When University of Maine alum Joshua Girgis graduated from University of Maine’s College of Engineering in 2018, he never imagined where he would end up next. This Madison, Maine native had enjoyed his four years in Orono and was looking to put his newly minted engineering skills to the test.
“I was ready for a challenge, and to connect what I’d learned in classes to real-world problems,” Joshua recalls. Late spring 2018, he responded to an internship posting from Chris Davis, director of the Maine Aquaculture Innovation Center. Dr. Davis was seeking an engineering student to join him at MAIC, which is co-located at UMaine’s Darling Marine Center in Walpole.
Joshua arrived at the University’s marine laboratory along with the other 30 interns in summer 2018, met Dr. Davis and got to work. The goal was clear but distant: build an affordable environmental monitoring buoy that oyster and seaweed farmers could use to track conditions on their farms. Such a buoy would enable these small business owners to have real-time water quality information about where to site their farms and when to put seed oysters and kelp in the water. This buoy, designed to gather information on ocean temperature, salinity, and productivity, also gives fishermen, resource managers and citizen scientists a new way of gathering fine-scale information about the coastal environment.
Joshua labored away in the Marine Culture Laboratory at the Darling Marine Center all summer, prodding at circuit boards and poring over technical specifications written in 6-point font. He also enjoyed life on the coast. “The Darling Center in the summer is really special. People come from all over to conduct research and learn,” Girgis observed. When fall came, he wasn’t ready to leave, he’d made great progress developing the buoy prototype, but it wasn’t ready for the river yet.

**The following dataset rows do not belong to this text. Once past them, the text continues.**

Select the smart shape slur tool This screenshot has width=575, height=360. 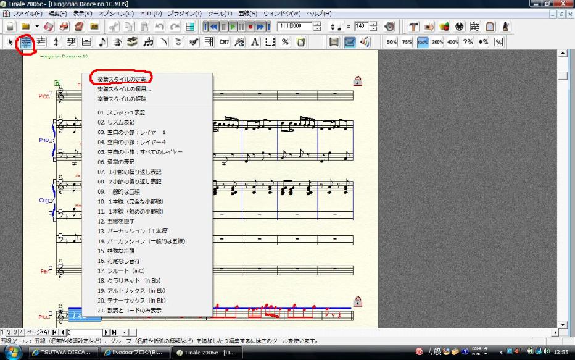pos(162,41)
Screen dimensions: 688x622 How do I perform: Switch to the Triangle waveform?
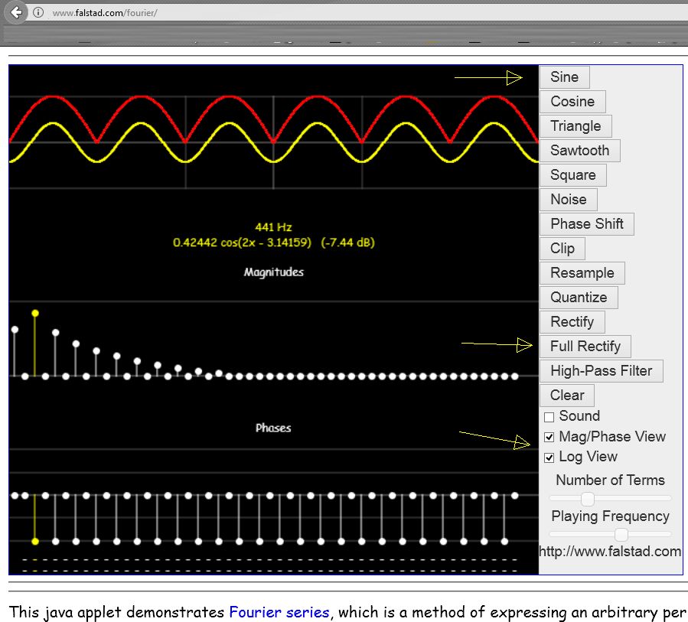click(575, 125)
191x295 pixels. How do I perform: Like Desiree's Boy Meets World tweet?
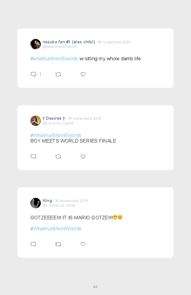tap(83, 157)
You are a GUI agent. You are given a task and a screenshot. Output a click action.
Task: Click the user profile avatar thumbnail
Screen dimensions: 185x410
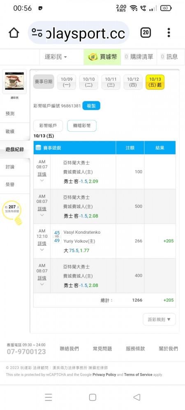pyautogui.click(x=14, y=82)
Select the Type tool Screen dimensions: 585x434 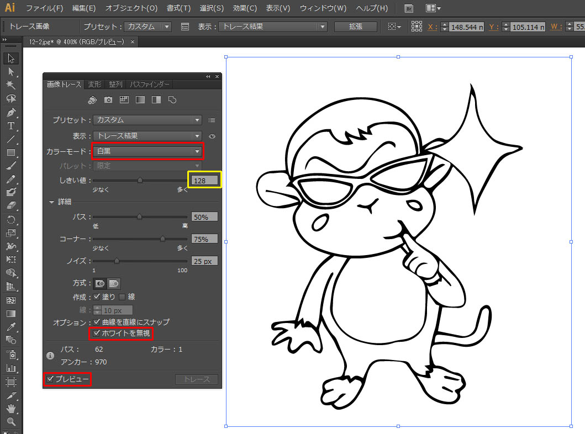pos(11,126)
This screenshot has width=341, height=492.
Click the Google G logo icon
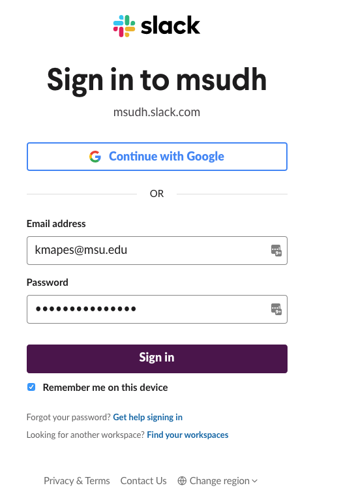[95, 156]
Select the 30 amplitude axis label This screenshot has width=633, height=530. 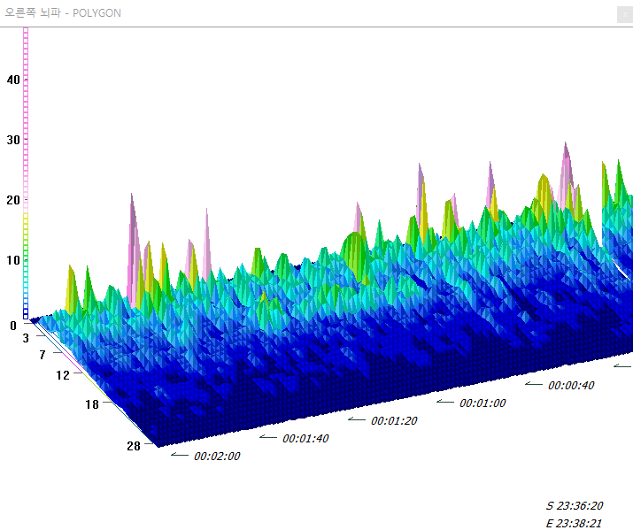pos(12,140)
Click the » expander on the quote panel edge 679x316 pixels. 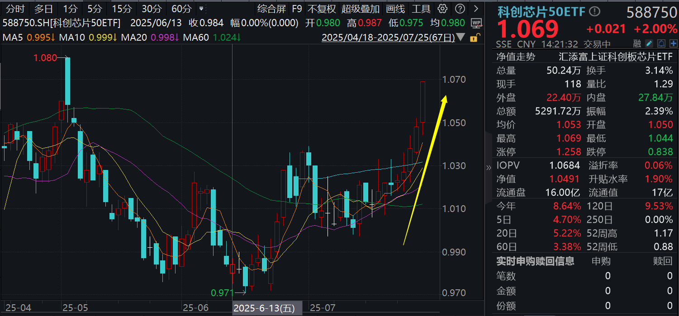pos(489,166)
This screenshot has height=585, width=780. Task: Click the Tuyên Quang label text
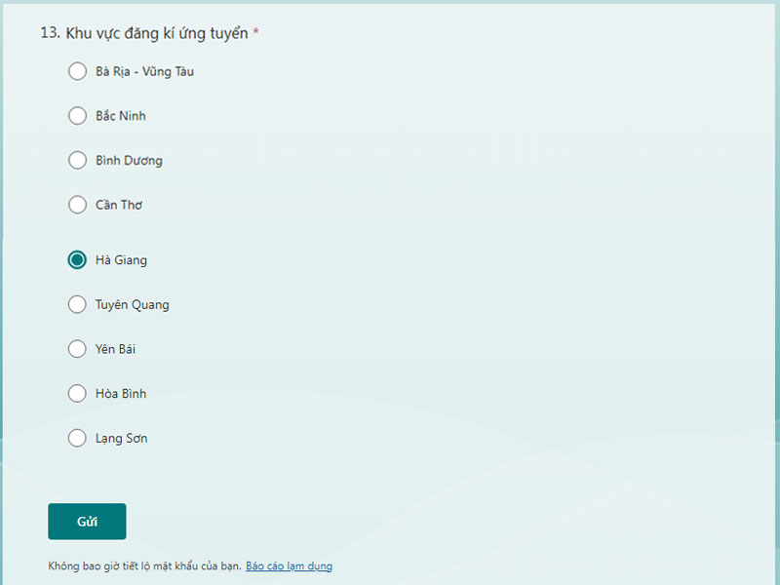(134, 304)
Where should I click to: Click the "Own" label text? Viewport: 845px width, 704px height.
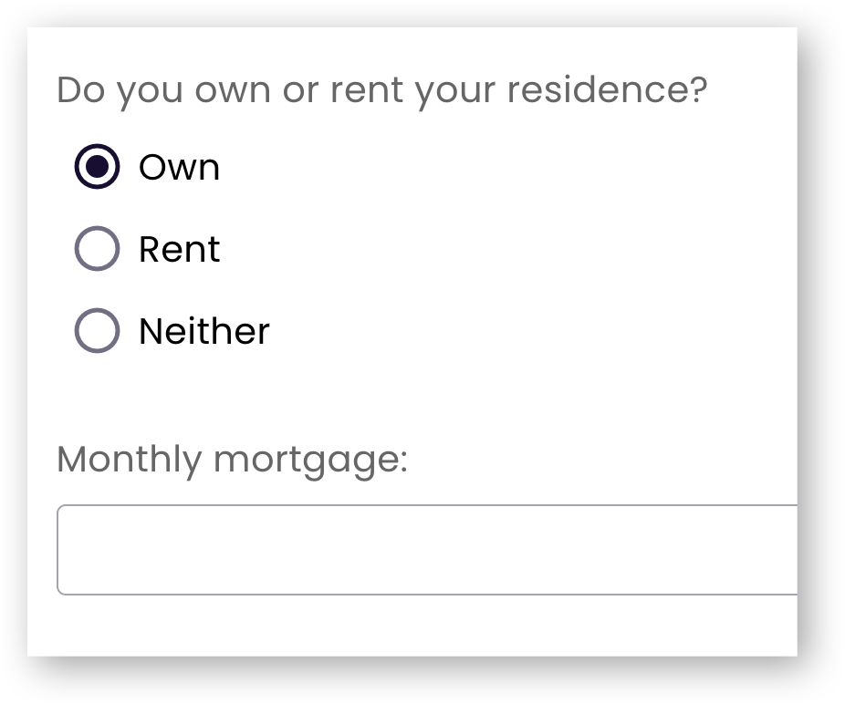click(179, 168)
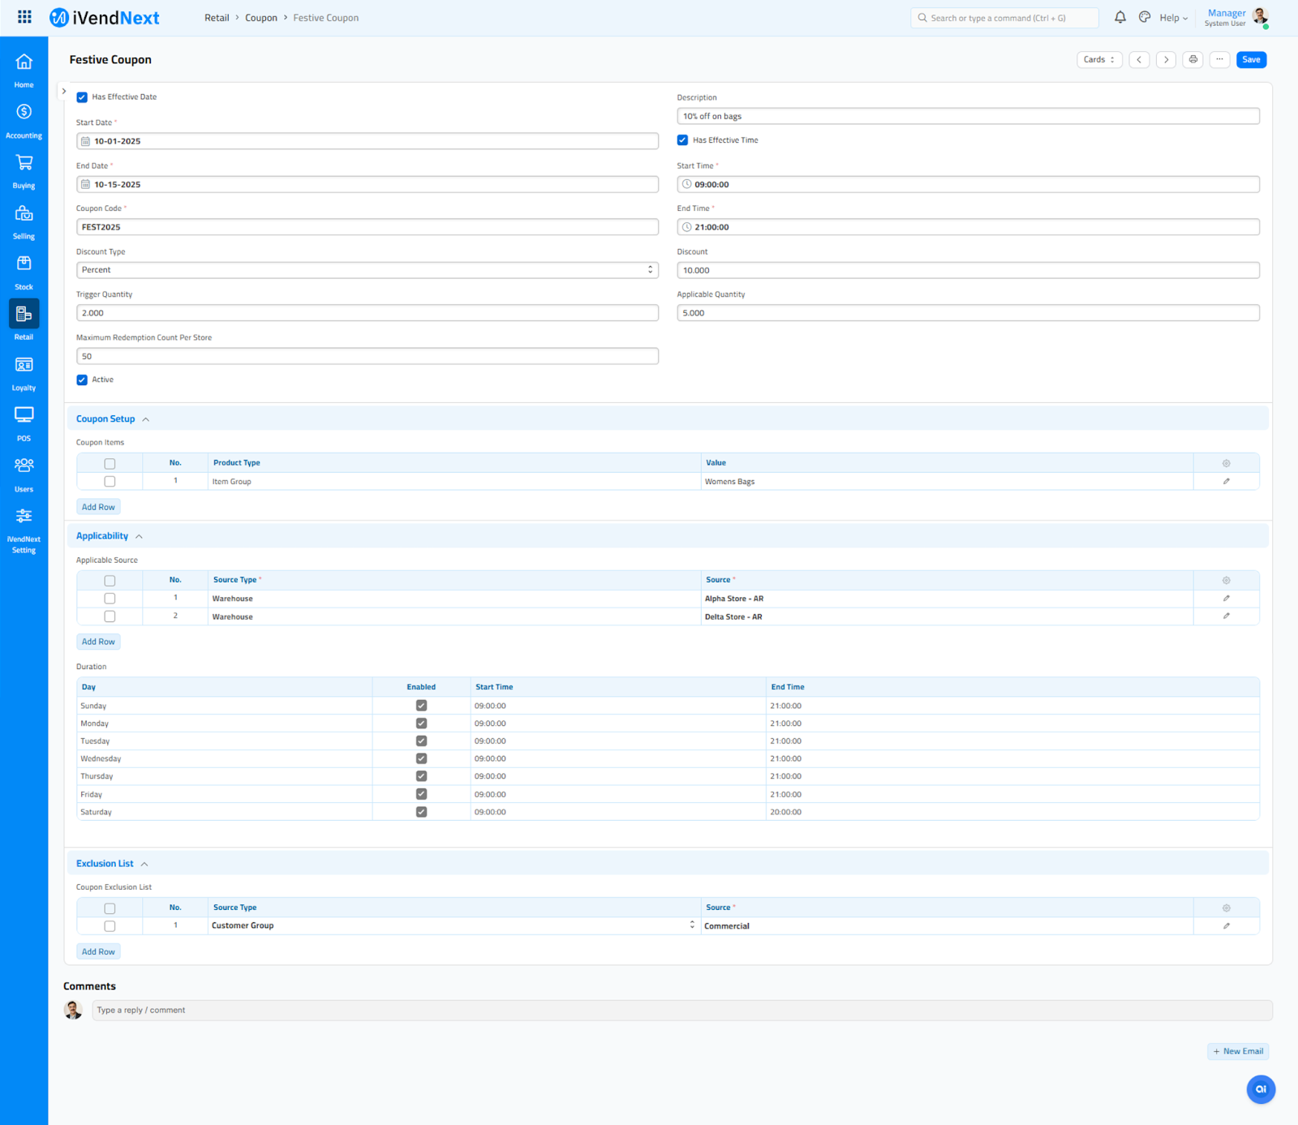This screenshot has width=1298, height=1125.
Task: Navigate to Coupon breadcrumb
Action: 260,18
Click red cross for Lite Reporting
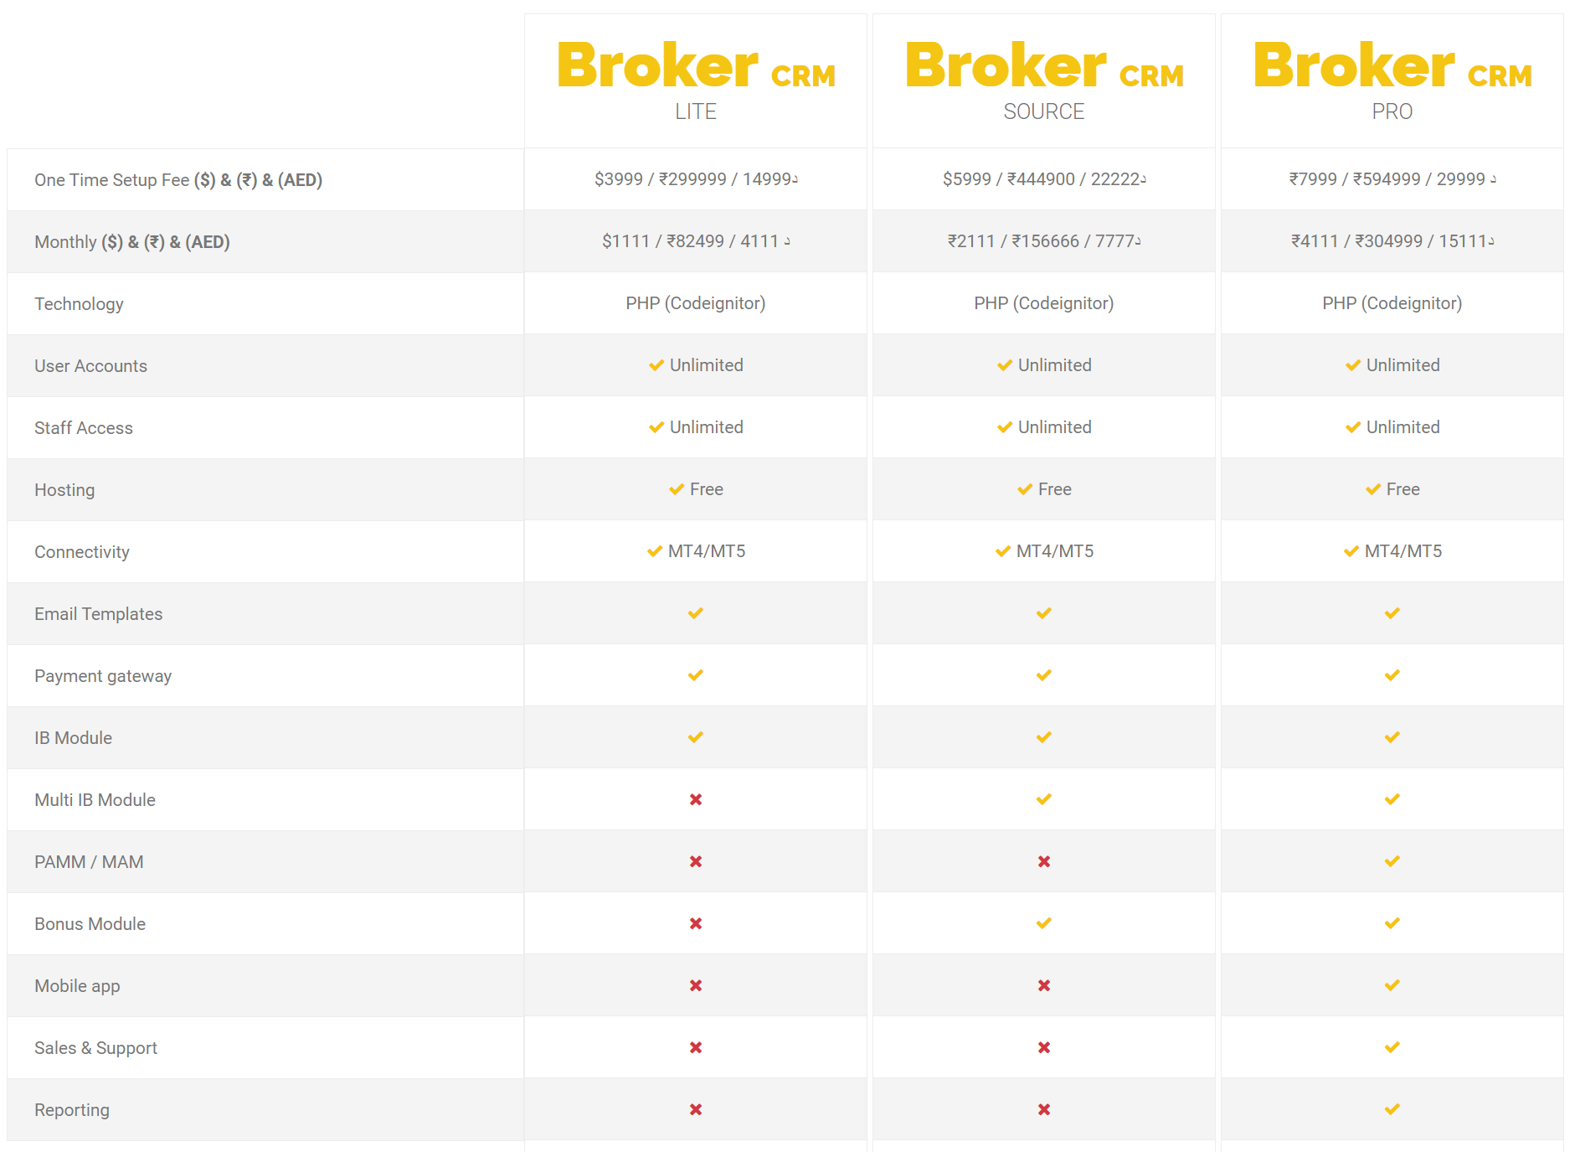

During a meeting of aquaculture-related researchers and students at the DMC, Davis shared an update on Joshua’s progress. “To get something in the water, that people will be able to purchase and use, we need more expertise and more time,” he reported.
After several more brainstorms, a bigger team developed, including UMaine Marine Sciences and Engineering faculty, as well as Girgis and Davis. With support from UMaine’s commercialization program as well as a number of colleagues throughout the state, they were able to push ahead with the design and develop a watertight buoy, ready for field testing.
In the last 12 months, Girgis led the team’s effort to reduce the cost of the buoy and make it easier to assemble it, using a mix of commercially available and custom-manufactured parts. He also developed the data interface between the buoy and a website that enables farmers to check to see conditions where the buoy is in the water. At this point, the price per buoy is just over $2000, with a monthly operating fee of $7.
With the arrival of COVID-19, Girgis’ work has shifted again. He’s working remotely from his family home in Madison and doing what he can to improve the design of the sensors and further lower the price per buoy.
“I’m looking forward to getting back to Walpole when we can safely work onsite again. I’m eager to field test these newest improvements,” Girgis says.
“In the meantime, I’m also thinking about where to go next with my education. This project has given me a solid baseline to continue learning,” Girgis reflects. “I learned many mechanical and electronics engineering skills and now have the ability to design devices that not only survive but work in the marine environment. That feels good!”